I was checking the frontpage of www.ntytimes.com last night around 11:15pm or so when I saw a new headline that wasn't there when I checked around 10pm (Its an OCD sort of thing I've developed since 9/11 - check check check the news). And here was a headline telling me Hunter S. Thompson, co-founder of Gonzo Journalism had taken his life. I sat for a second and thought about it and let it soak in.
"Aww no..." I thought. I also immediately thought of my estranged friend Tom who was a bigger Thompson fan than I. At least back when we spoke regularly he was. Anyway, I walked into the bedroom and told Clarisa what I had just read.
"Really? Wow.' She paused and looked briefly at her laptop screen, but saw nothing and looked back up at me. "In way, that makes sense.' she paused again."That's the end of something, isn't it?".
I thought about what she said for a second and I had to agree. I knew what she meant -- that it was more than Hunter that had just died. An age of sorts has passed. The voice of Gonzo Journalism silenced himself and left us to fend for ourselves in this land that I see quietly creeping toward Orwellian prognostications. And how was he supposed to leave this earth? Dying slowly in a nursing home? It just seems to fit that this is how it would end for him. By no means do I condone it and I hope I never face such a choice but it seems to fit, though I'd rather it not.

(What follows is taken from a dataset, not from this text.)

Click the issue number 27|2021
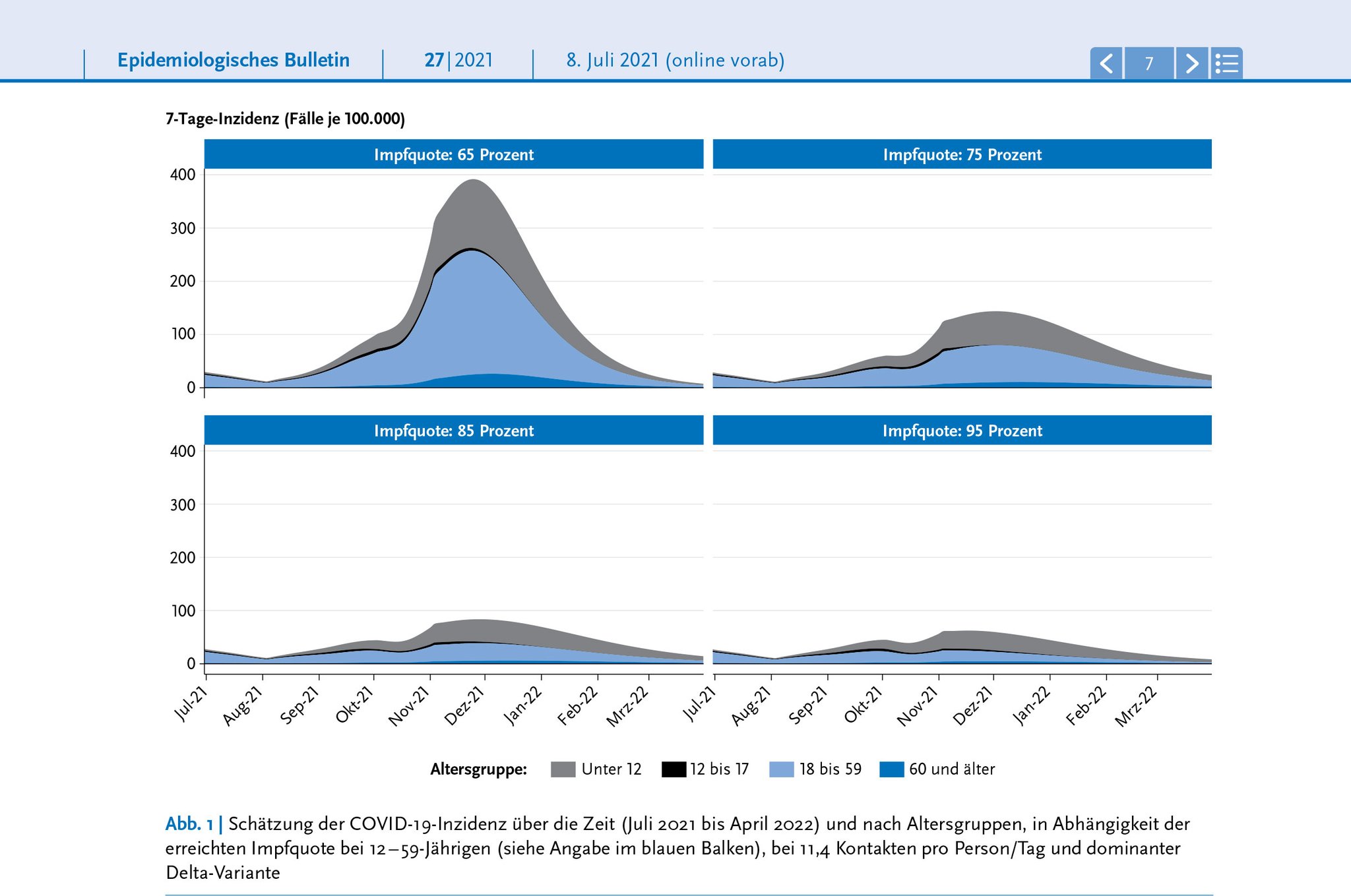The image size is (1351, 896). pyautogui.click(x=458, y=60)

While not a regular reader, I always found it comforting to know that he was out there doing his thing; thinking bounding thoughts and experiencing things in a visceral way. What's more, I knew that I could, when I wanted, check right in and live vicariously through him for a bit via a column on ESPN's Page 2 or in any of his other writing. His writing is still there, of course, but all of a sudden I'm not as comfortable. Maybe he could appreciate that.